▸ What you need to do: In every line of the records, look for "computer", then report how many lines have it and nothing else.

[Pixel coordinate grounding data]
----------------

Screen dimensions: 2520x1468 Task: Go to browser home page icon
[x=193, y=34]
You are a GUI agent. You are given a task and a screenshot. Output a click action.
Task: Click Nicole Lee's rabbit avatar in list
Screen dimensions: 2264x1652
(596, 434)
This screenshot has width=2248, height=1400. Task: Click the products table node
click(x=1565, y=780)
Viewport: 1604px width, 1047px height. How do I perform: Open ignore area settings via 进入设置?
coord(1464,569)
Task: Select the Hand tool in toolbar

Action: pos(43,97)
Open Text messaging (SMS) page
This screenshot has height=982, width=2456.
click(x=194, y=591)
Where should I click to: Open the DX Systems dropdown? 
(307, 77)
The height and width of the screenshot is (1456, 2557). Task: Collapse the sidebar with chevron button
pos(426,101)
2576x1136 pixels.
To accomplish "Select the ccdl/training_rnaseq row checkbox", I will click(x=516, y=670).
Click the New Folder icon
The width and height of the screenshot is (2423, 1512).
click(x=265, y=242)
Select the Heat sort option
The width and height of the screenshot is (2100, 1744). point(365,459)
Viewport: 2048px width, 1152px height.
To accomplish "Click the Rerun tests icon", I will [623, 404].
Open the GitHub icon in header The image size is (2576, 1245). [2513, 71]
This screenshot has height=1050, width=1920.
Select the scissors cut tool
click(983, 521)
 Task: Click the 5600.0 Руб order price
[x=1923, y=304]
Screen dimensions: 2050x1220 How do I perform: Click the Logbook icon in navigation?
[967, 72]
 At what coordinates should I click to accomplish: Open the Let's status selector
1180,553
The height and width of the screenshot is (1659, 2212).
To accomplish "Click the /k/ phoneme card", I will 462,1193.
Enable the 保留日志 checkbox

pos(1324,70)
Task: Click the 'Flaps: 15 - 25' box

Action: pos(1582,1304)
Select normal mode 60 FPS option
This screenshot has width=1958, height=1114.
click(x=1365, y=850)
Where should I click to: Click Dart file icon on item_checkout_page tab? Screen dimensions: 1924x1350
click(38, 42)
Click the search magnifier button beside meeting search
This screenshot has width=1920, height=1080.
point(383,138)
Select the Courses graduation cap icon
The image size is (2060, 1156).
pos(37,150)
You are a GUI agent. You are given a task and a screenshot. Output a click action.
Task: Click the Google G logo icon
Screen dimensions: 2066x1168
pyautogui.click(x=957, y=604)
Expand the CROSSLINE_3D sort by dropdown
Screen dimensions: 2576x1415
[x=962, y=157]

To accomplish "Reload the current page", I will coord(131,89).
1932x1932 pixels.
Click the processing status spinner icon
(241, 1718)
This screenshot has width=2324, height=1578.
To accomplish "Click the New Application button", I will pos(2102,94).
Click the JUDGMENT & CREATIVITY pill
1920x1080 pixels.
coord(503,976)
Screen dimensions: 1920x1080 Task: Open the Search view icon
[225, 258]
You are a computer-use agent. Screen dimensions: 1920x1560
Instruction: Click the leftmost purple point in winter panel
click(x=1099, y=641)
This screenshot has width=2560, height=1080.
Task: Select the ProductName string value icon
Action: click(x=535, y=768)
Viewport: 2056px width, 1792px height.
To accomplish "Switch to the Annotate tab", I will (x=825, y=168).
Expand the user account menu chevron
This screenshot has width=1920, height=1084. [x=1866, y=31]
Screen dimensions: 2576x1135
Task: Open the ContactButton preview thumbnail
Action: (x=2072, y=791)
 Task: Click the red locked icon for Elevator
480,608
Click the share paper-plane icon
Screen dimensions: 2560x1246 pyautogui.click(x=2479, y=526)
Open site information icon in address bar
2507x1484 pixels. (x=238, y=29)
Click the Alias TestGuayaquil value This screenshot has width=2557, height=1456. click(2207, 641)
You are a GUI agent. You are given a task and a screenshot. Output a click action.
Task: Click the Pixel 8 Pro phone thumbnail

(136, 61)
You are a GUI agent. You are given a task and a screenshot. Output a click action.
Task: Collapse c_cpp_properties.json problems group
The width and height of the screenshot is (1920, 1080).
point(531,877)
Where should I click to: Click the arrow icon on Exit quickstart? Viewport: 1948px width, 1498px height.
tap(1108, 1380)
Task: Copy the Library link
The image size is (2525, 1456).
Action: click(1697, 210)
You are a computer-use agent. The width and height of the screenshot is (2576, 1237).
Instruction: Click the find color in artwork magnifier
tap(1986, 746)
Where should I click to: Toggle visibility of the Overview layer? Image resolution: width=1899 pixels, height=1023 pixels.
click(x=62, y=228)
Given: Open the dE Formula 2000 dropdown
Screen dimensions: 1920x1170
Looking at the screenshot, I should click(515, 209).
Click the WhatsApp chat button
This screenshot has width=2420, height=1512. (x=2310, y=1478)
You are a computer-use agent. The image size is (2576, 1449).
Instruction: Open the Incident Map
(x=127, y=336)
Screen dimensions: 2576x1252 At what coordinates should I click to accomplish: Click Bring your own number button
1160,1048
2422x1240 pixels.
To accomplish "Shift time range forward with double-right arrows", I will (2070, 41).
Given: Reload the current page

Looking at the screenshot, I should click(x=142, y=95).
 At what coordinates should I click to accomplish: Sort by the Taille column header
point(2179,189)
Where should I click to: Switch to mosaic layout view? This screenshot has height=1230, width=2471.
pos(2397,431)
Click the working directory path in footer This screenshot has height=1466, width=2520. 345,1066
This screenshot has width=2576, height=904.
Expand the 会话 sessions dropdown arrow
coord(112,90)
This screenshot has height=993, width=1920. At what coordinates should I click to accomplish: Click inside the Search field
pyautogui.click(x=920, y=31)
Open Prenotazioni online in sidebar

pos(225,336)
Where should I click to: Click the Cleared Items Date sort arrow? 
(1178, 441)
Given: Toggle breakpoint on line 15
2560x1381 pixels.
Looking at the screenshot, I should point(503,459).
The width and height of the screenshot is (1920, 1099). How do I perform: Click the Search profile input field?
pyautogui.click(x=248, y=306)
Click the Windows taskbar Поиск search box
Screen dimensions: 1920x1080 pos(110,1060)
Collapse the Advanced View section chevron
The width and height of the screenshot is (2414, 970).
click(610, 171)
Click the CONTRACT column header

----------------

▸ Answer to this task: 3